Medical Studies Public Policy

Public Health vs. Medicine

What are the major differences between medicine and public health? What challenges do public health officials frequently ignore?

On Tuesday, I attended a seminar by Dr. Richard Schieber. Dr. Schieber was a practicing pediatrician, however for the last fifteen years he has worked as a medical epidemiologist for the CDC.

One of the major challenges facing the CDC is how to translate public health medical recommendations down to the clinical level. According to Schuster et al. (1998), little of public health care recommendations are preformed in the clinical setting. “Simple averages from a number of studies indicate that 50 percent of people received recommended preventive care; 70 percent, recommended acute care;… 60 percent, recommended chronic care.”
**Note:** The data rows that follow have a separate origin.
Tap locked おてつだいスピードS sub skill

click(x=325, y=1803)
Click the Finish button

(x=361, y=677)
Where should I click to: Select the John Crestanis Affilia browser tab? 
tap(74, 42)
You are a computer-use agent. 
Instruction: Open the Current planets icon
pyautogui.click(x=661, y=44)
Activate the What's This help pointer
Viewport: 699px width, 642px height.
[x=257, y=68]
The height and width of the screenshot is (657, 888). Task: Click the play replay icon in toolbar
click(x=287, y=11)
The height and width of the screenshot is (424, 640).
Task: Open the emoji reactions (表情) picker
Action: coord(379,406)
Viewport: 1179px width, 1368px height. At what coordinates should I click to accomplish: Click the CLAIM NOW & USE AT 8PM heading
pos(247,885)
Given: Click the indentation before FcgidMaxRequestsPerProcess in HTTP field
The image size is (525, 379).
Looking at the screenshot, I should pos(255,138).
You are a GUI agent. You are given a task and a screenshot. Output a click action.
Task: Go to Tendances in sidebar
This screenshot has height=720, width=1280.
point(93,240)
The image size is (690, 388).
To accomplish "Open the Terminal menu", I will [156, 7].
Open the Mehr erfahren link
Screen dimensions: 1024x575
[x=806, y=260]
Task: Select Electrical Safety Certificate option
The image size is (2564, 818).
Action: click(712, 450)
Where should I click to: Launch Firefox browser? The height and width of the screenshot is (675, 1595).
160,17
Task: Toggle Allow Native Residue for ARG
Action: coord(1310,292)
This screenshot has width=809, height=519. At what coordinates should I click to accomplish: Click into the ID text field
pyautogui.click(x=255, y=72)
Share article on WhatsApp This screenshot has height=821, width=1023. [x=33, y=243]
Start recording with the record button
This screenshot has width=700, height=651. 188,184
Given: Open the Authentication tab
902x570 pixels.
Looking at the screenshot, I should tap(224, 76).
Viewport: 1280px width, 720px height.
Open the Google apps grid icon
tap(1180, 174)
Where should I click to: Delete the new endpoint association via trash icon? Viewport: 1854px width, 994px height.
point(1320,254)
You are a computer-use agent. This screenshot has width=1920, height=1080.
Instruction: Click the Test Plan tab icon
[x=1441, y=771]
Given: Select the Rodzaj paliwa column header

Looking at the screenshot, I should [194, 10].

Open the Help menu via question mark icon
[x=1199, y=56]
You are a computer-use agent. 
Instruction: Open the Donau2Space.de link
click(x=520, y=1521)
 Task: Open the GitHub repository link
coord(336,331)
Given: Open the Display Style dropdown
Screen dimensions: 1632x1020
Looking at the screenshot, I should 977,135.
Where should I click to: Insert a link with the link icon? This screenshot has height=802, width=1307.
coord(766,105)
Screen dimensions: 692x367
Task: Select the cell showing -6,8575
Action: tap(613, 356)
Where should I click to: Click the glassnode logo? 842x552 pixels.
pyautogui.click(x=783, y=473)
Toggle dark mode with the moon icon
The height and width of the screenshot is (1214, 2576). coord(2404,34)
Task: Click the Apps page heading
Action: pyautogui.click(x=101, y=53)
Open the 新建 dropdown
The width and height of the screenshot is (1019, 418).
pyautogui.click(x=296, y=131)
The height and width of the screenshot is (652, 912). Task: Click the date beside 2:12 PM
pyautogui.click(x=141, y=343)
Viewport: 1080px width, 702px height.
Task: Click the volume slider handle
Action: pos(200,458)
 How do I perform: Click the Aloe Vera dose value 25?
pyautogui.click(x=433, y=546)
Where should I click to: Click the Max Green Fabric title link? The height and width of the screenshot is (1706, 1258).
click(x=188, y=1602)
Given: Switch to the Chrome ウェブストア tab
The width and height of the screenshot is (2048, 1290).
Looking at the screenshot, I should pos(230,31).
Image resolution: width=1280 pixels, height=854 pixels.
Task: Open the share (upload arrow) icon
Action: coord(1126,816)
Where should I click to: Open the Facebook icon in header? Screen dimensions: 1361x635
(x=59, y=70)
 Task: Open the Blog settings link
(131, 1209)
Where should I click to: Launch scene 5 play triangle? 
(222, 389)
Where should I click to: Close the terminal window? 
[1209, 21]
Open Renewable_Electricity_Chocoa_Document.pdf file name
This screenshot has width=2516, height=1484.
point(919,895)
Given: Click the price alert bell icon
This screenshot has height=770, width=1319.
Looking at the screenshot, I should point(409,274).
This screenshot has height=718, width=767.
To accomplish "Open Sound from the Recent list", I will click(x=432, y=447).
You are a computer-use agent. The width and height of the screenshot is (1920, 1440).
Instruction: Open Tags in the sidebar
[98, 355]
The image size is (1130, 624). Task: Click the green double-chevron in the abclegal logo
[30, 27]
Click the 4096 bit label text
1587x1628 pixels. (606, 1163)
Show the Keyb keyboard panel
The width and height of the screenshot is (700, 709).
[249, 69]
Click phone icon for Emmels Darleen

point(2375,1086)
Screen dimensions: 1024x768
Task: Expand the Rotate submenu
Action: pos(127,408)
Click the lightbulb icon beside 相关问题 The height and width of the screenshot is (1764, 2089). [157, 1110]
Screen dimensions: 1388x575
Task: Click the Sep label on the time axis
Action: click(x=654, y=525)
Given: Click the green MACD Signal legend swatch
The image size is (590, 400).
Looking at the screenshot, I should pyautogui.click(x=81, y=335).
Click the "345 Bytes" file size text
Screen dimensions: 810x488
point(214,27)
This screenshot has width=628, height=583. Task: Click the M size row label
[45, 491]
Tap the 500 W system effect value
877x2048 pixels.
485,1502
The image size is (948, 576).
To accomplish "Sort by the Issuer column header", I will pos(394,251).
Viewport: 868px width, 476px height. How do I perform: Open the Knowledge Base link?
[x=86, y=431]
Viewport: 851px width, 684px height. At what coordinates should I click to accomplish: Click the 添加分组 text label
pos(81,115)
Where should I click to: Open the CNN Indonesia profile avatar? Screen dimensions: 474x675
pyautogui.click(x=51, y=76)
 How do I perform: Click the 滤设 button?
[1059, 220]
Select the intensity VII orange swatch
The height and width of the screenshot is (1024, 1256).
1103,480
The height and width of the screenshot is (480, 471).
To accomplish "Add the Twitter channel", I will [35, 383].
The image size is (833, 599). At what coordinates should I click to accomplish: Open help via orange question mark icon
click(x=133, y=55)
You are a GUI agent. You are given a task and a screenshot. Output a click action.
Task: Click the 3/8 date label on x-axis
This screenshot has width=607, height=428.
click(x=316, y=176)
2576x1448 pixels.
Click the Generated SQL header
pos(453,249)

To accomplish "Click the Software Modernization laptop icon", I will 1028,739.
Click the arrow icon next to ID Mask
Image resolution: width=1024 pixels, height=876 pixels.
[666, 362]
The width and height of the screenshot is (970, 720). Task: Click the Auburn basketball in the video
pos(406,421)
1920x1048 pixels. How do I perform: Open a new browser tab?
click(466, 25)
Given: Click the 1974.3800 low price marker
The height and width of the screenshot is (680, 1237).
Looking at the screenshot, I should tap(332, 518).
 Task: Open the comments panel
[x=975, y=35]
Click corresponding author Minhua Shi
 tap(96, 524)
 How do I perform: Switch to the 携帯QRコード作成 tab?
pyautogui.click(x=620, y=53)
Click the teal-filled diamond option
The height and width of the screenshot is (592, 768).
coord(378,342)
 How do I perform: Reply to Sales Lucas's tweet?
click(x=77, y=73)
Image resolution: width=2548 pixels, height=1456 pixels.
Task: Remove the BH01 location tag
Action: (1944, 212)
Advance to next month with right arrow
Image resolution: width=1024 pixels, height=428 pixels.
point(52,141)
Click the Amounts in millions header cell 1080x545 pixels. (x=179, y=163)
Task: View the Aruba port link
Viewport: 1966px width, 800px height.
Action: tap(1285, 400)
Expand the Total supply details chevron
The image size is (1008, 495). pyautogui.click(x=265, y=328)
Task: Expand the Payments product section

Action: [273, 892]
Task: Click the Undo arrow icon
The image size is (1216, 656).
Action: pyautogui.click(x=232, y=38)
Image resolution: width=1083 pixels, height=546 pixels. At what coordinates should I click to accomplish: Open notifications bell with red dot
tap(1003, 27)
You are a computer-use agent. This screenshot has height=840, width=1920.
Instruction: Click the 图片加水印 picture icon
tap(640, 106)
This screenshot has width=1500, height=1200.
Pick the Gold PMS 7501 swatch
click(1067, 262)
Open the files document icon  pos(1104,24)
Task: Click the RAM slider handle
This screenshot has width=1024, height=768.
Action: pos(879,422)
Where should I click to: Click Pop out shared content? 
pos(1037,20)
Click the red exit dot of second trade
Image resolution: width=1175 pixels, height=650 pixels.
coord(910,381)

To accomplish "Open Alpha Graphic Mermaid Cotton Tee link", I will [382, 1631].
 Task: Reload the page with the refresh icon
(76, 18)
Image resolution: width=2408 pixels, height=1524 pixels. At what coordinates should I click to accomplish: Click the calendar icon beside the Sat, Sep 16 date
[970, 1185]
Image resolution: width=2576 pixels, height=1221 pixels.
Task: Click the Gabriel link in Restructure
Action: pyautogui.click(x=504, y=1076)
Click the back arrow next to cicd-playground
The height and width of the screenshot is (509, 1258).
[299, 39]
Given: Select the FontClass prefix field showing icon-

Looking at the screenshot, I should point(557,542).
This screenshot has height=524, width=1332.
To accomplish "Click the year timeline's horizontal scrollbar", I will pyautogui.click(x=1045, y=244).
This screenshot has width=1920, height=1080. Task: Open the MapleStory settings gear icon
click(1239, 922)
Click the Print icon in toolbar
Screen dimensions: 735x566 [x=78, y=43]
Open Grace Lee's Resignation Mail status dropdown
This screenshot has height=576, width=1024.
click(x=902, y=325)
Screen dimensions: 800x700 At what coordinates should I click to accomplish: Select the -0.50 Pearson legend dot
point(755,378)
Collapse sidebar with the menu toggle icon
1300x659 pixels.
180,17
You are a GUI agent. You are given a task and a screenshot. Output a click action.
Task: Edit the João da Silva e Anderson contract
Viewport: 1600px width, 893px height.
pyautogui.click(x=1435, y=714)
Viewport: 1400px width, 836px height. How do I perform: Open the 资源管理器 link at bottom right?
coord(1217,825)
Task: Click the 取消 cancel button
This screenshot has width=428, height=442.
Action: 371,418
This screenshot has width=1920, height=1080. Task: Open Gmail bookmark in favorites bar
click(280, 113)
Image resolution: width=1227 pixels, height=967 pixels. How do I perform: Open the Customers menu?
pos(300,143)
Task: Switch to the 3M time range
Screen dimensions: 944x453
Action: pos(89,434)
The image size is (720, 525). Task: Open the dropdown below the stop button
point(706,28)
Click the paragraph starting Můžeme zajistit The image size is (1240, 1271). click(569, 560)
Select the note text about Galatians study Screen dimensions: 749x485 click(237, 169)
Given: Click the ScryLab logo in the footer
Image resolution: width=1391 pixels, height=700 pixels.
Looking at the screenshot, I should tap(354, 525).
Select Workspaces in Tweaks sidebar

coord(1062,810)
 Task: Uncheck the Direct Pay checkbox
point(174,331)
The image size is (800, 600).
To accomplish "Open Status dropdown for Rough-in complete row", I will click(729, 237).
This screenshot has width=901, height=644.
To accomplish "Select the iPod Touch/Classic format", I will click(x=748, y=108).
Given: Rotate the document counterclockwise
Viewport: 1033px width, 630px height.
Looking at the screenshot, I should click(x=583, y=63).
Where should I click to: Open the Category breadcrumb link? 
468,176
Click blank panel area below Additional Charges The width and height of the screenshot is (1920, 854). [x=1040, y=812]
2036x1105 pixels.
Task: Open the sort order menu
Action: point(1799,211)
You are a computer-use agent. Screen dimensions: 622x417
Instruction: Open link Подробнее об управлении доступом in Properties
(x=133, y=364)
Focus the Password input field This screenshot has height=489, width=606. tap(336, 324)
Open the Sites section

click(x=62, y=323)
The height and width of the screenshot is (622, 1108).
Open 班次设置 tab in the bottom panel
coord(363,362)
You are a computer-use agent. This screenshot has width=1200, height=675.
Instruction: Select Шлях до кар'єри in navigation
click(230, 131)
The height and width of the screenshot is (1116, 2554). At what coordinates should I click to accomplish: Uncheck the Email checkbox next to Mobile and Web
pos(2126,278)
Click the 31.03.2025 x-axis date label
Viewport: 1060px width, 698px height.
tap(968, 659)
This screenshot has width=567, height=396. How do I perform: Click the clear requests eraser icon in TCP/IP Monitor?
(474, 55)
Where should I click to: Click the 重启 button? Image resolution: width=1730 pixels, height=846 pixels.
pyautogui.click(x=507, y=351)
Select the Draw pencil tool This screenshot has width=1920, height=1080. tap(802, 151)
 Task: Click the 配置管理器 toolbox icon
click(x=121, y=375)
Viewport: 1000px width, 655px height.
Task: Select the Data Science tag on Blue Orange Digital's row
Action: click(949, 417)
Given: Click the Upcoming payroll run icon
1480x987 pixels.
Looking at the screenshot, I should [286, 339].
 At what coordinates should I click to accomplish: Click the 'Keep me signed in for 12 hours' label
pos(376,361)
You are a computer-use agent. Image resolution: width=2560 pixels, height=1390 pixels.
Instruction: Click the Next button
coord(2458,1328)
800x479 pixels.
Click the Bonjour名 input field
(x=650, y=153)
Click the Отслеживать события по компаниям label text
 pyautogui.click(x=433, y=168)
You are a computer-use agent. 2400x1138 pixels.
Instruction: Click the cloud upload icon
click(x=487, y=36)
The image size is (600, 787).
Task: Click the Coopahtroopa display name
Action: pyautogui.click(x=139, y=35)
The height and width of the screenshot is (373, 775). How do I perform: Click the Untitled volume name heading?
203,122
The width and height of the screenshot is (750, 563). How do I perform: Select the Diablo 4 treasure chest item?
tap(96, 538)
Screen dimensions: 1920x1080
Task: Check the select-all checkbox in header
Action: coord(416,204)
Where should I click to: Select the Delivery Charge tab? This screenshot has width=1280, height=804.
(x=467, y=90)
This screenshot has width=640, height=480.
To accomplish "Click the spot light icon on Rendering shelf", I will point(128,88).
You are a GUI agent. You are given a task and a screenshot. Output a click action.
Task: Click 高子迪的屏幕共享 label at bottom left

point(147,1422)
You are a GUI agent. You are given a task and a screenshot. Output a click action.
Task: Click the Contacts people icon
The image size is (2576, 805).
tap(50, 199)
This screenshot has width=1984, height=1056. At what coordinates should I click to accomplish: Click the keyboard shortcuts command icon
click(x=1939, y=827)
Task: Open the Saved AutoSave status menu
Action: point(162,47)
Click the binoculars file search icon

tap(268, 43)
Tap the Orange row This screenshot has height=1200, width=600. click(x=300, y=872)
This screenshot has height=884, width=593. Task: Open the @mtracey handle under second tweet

Why are these numbers so low? Well, public health officials have many recommendations. What if a physician is confronted with a patient who has diabetes and is also obese and a smoker. Will they be able to fulfill all the recommendations in the 15-20 minute time slot they have with their patient? Likely not.

A study by Yarnall et al. (2003) finds that “To fully satisfy the USPSTF [US Preventative Services Task Force] recommendations, 1773 hours of a physician’s annual time, or 7.4 hours per working day, is needed for the provision of preventive services.

Dr. Schrieber’s main point of the talk is that recommendations in and of themselves are not very useful. They must be “translated” so they are useful and feasible for both the medical provider and the patient. Further, public health programs should be measured by outcomes, not by processes.

Finally, some of the talk was spent on differences between public health and medicine. Some of these differences are listed below.

  Medicine Public Health
Scope Individual Populations
Boss CEO or MD Bureaucrat
Environment Clinical Desk Job
Salary High Not as high
Satisfiers Positive patient outcome Vague
Language Very Technical (Greek) English
Funding Patient (via insurance or gov’t) Government
Unbreakable rule Primum non nocere Help underserved
View of EBM Dictatorial Magically improve patient care
Basis of Decision Patient history, physical, tests Risk, QALYs, etc.


  1. As a teacher of evidence-based medicine to residents, it was sometimes a hard sell. Once I started running a health center, I’ve realized it’s even harder.

    One message for physicians is that it is not required to practice at the level of the evidence, but to know the level of evidence at which you’re practicing.

    This does not sit well with policy types, managers or folks like Rich.

    I am concerned that the misapplication of guidelines does not take into account patient priorities or realities. After all, they were not called protocols for a reason.

  2. It is most important for care givers to stay abreast of trends and statistics that relate to the population in which they practise. Socitey has a changing makeup of ethnicities,ages and conditions.There is a changing set of conditions that are prevalent.
    The patients ultimately depend on the caregivers knowledge and can benefit or suffer as a result.

  3. What is meant by a process measure as opposed to an outcome. Is good diabetic, cholesterol, or blood pressure control an outcome or a process measure. Or is death and disability the outcome. If the latter, it will take a long time to come to any conclusion. How well a doctor does on most of the quality measures currently in use probably depends more on the educational level of his average patient than on his skill as a physician. To meet quality measures, the thing to do is to discharge from his practice all patients who can’t or won’t lose the weight or can’t or won’t take the amount of medicine necessary. Similar to teachers, for whom it is easy to show good test scores in an affluent suburban school where the students’ parents value education and are well-educated themselves. It is much more difficult to do so in a school whose students come from disorganized homes where their educations rank low on the family’s to-do list. Neither all medical practices nor all schools are near the mean in terms of the ability of the average member of their clienteles to do what is in his/her own best interest.